The losses to the Warriors, Lakers and Nuggets are among their most heartbreaking, but they're not alone.

There was a one-point loss at Phoenix back in November; a three-point defeat at Miami on March 28 in which they were outscored 30-17 in the fourth quarter; and of course the gut-wrenching 104-88 loss to the Chicago Bulls last Sunday that buried Toronto.

Had the Raptors won that game, they would have controlled their own destiny. Instead, they barely showed up and were left needing the help of others to overtake Chicago and it never came.

"It was very disappointing," rookie DeMar DeRozan said of the loss to the Bulls. "I think we left everything on the line, I think we wanted it, but you can't take away from Chicago. They did the same thing and they got the better end of the stick."

It's all fodder for the looming post-mortem, with what happened to the Raptors after they climbed a season-high seven games over .500 at 31-24 following a 109-104 win over Washington on Feb. 20.

They went 9-18 the rest of the way, wasting a stretch that led to questions of whether they could secure the fifth seed or not, rather than wonder if they would get the help they needed to reach the playoffs.

"I think we should be in those playoffs, at least," said point guard Jose Calderon. "We can compete against anybody but we're just now thinking about a lot of games, Phoenix, and L.A., and some we were leading by five or eight points with two minutes to go.

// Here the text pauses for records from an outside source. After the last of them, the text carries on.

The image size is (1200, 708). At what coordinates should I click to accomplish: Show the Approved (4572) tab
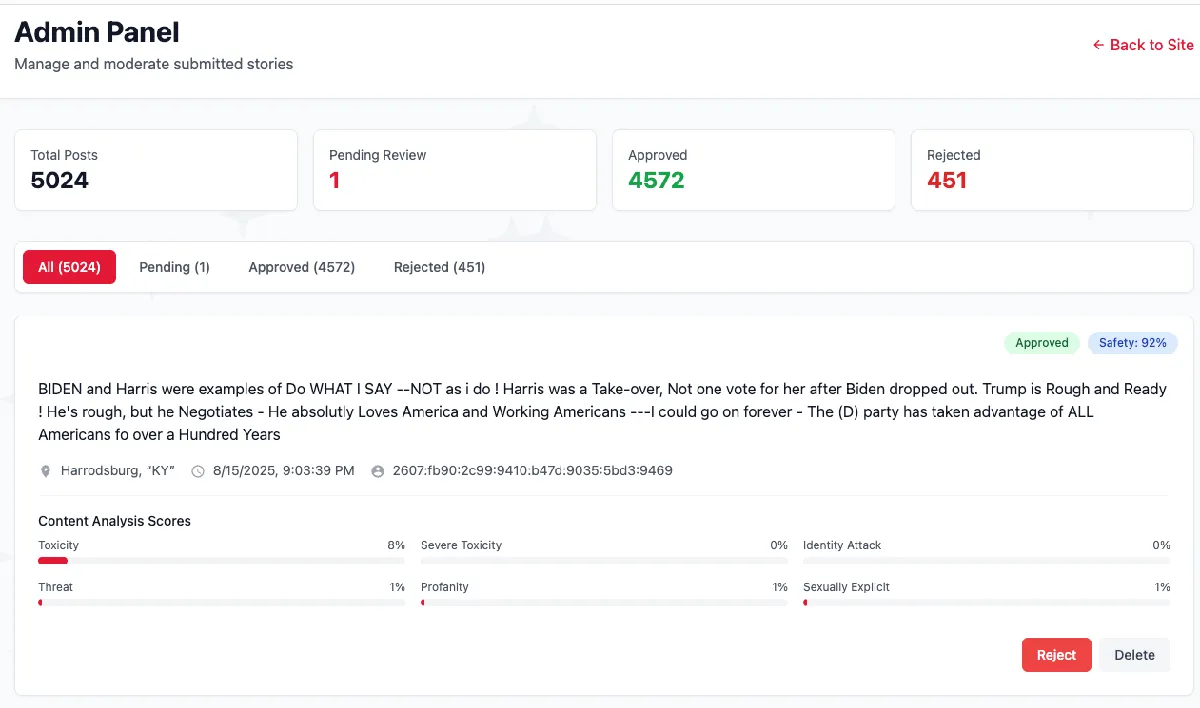pos(301,267)
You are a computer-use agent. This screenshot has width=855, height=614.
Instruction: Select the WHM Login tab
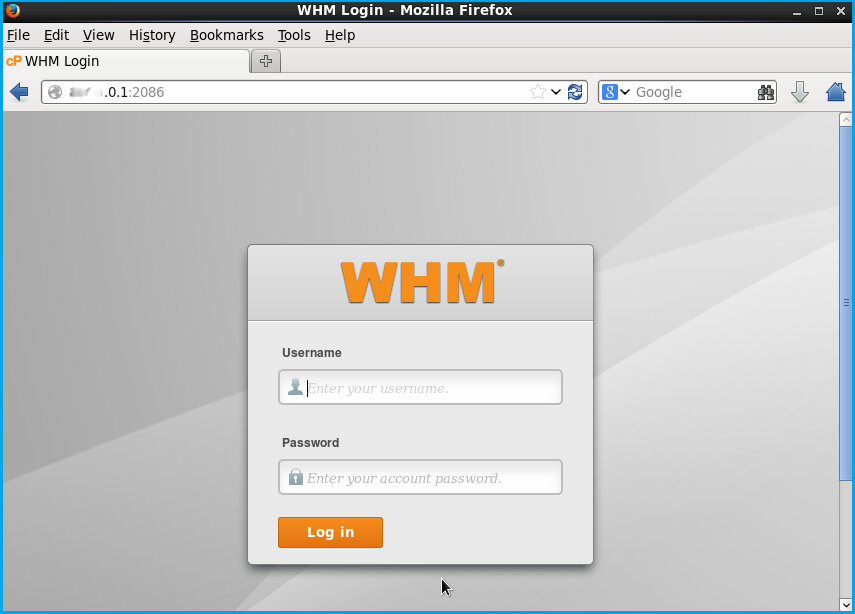click(x=125, y=61)
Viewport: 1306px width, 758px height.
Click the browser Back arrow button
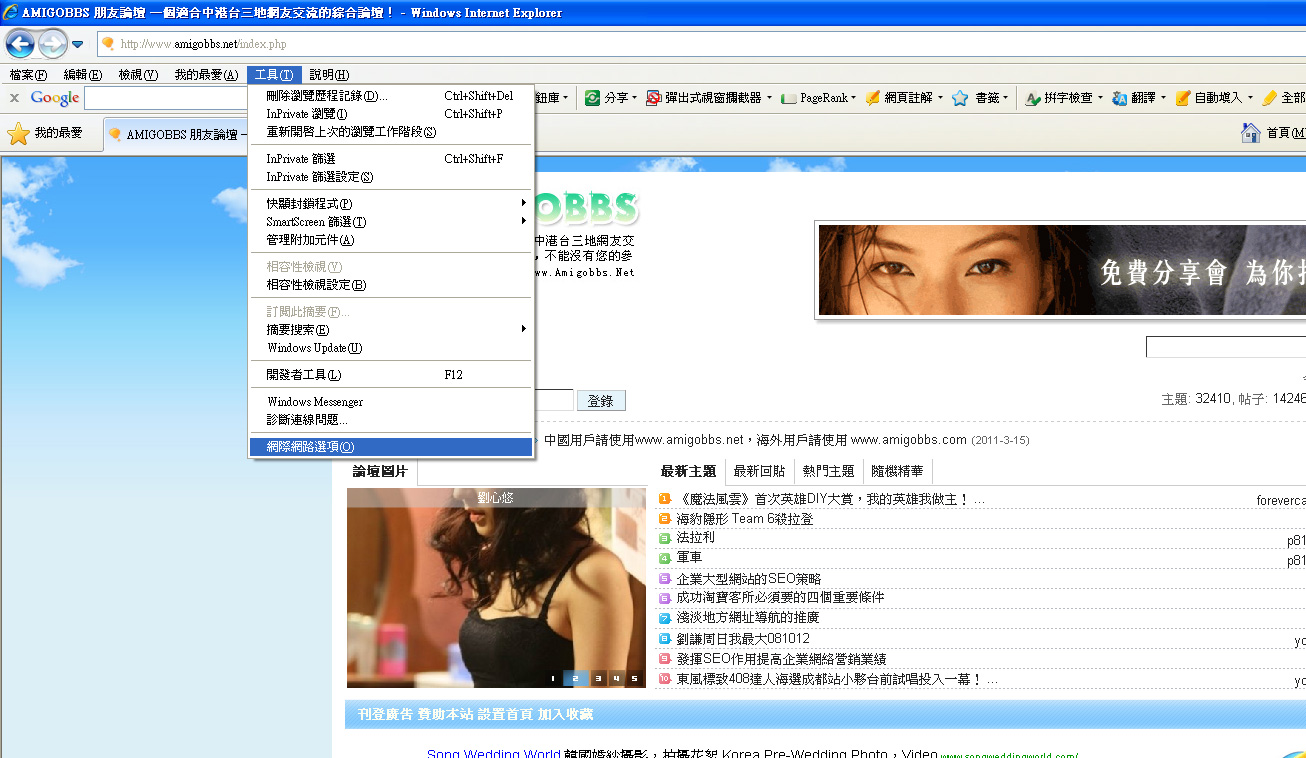pos(20,43)
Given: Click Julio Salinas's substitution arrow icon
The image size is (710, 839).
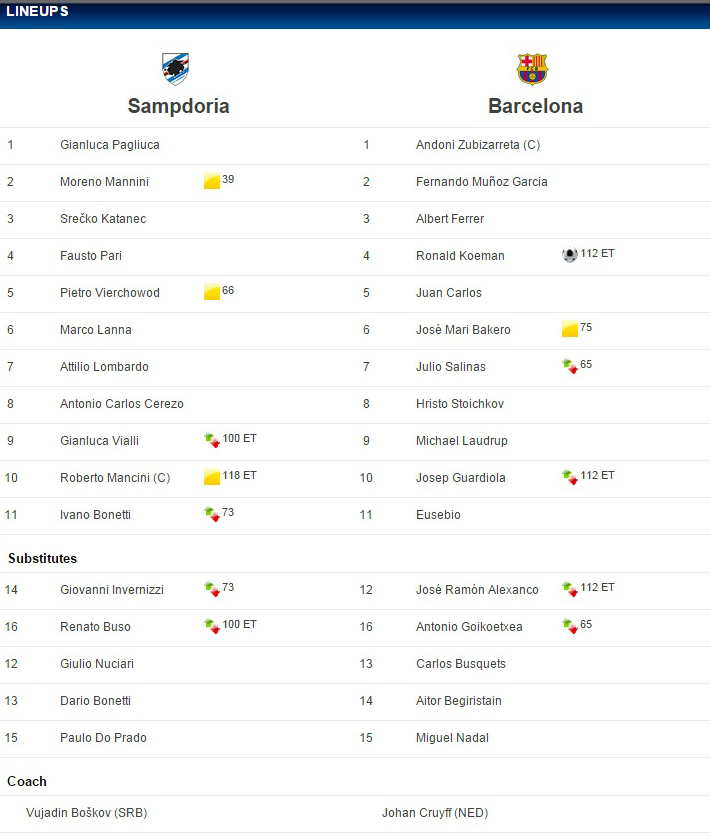Looking at the screenshot, I should (x=570, y=366).
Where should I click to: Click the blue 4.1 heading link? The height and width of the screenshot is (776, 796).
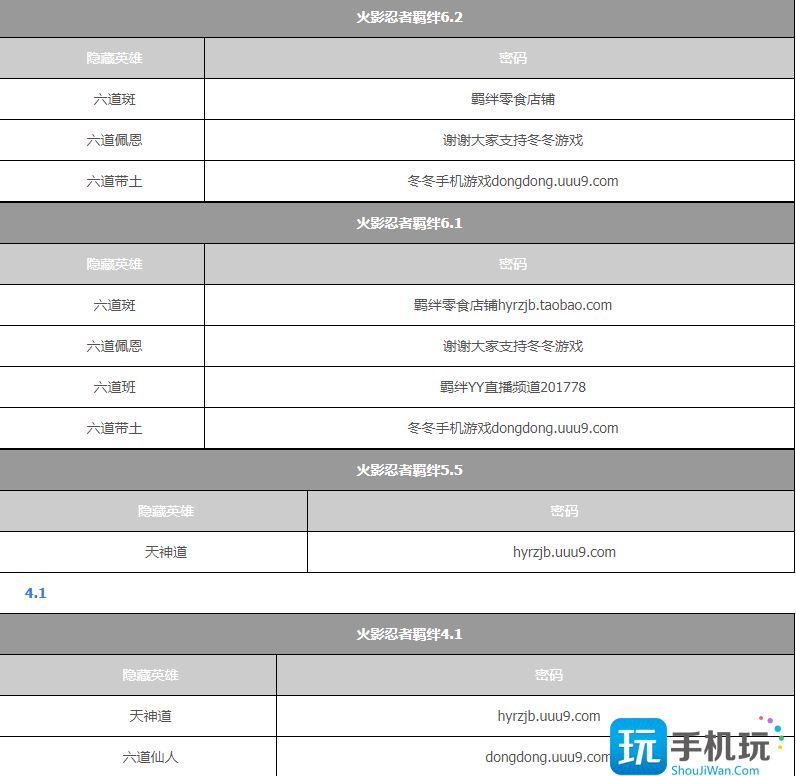(36, 593)
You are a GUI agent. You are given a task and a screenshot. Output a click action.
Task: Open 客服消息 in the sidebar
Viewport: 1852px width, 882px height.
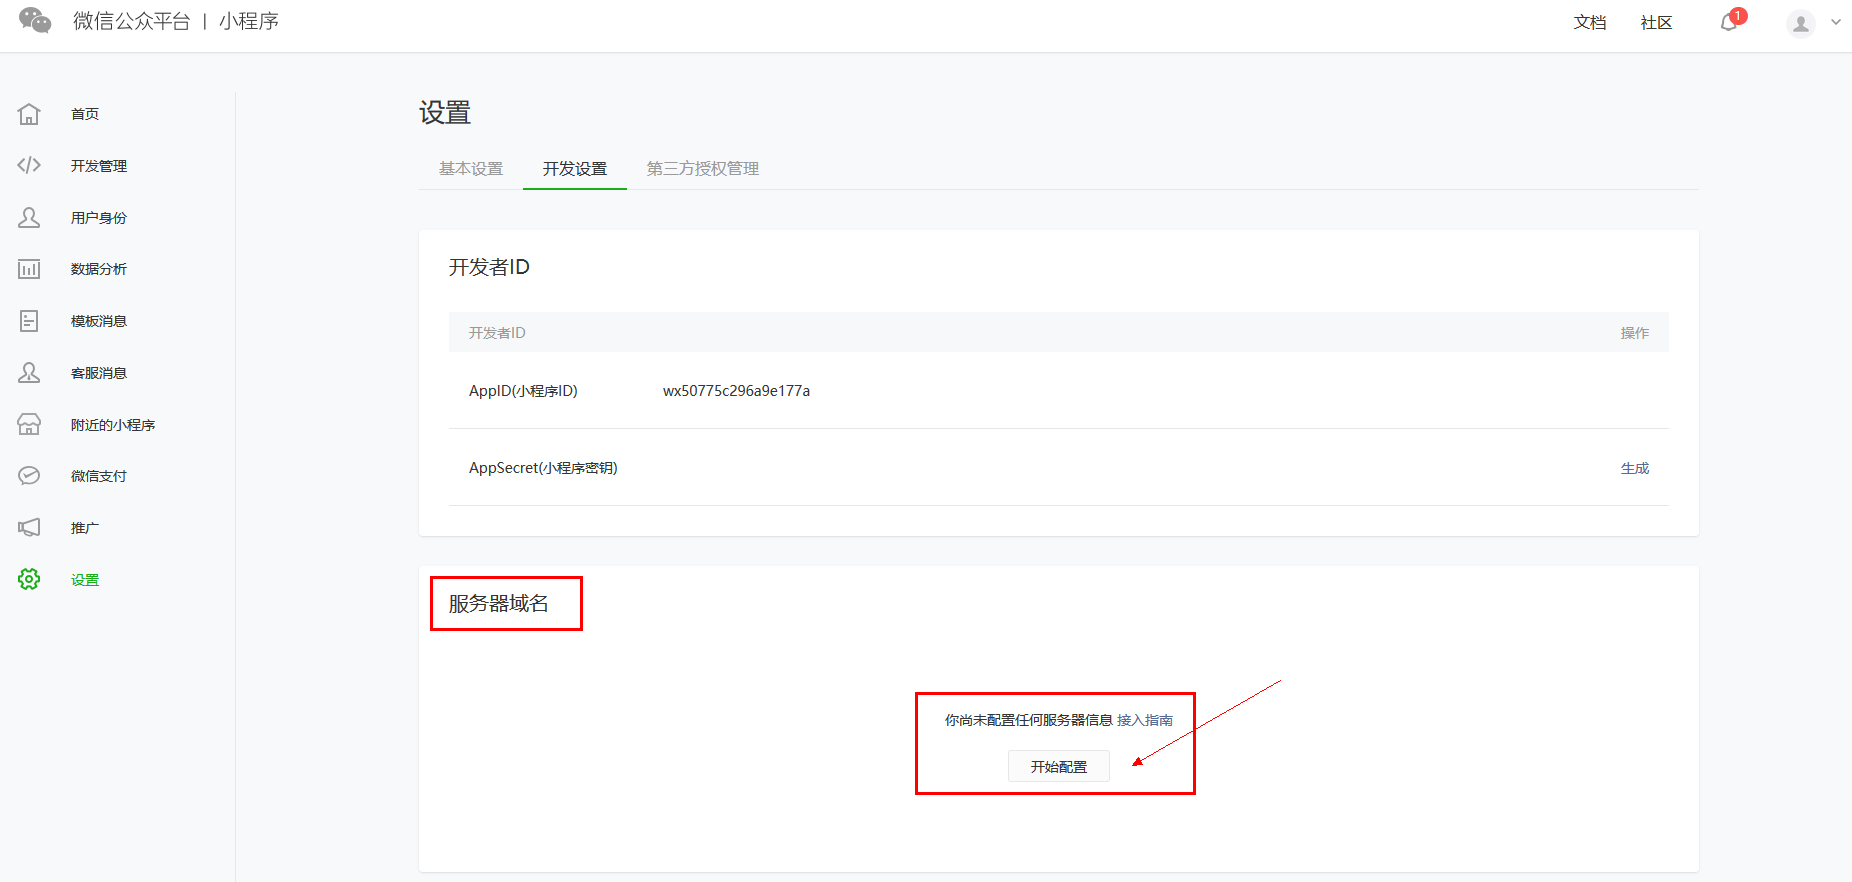pyautogui.click(x=98, y=373)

It's kind of tough now."

Once their slide began, the Raptors grasped for answers, unable to find any. There are few positives for them to take into next season, with the issue of Chris Bosh's uncertain future with the team front and centre.

Free-agent signing Hedo Turkoglu, who was supposed to be the team's missing piece, never found a groove and struggled badly for the most part. He left without speaking to reporters.

Centre Andrea Bargnani showed flashes of brilliance, like Wednesday when he led the Raptors with 24 points, but didn't do it consistently enough.

Unsettled is whether their surge up the standings from mid-December to mid-February was the team playing to form, or an aberration.

"We have a lot of regrets," said Bargnani. "We just started playing bad, I don't know why. Nobody knows otherwise we wouldn't do that."